# Job Sog Consultancy



## sonudave (Mar 6, 2016)

Hello All, 

anybody have heard about Job Sog Consultancy from Hyderabad, which is applying for Germany Job from market? 

Please share you reviews if anybody have experience of the same. 

Please give good consultancy who helps to find job in Germany.

Thanks


----------



## g_n_a (Oct 1, 2010)

sonudave said:


> Hello All,
> 
> anybody have heard about Job Sog Consultancy from Hyderabad, which is applying for Germany Job from market?
> 
> ...


There are none.

Any consultancy that promises you help with finding a job in Germany is most definitely fraudulent and simply after your money.

Try and find jobs yourselves.

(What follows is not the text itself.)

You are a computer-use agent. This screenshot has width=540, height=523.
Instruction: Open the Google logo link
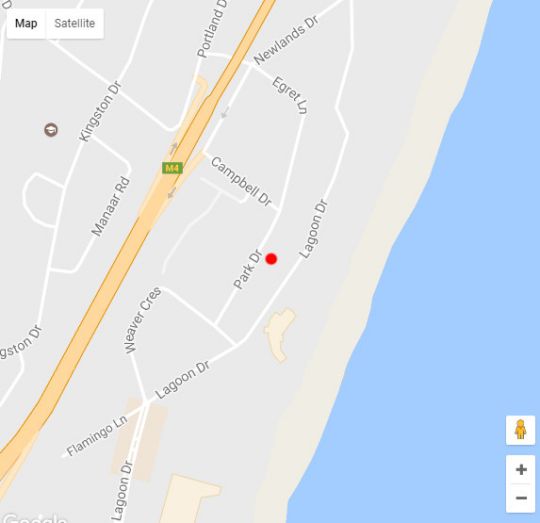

Get smart, use the internet and learn how to send proper job applications instead of relying on toilet hole consultancies.


----------



## kumar33praveen (Apr 4, 2016)

sonudave said:


> Hello All,
> 
> anybody have heard about Job Sog Consultancy from Hyderabad, which is applying for Germany Job from market?
> 
> ...




dont waste u r time n money for Consultancy.
I am also trying job in germany, currently am in bangalore, total 7yrs exp in automotive emebdded.
first get german language A2 level , n try to apply directly to complaies web sites.
how many yrs exp n domain ?


----------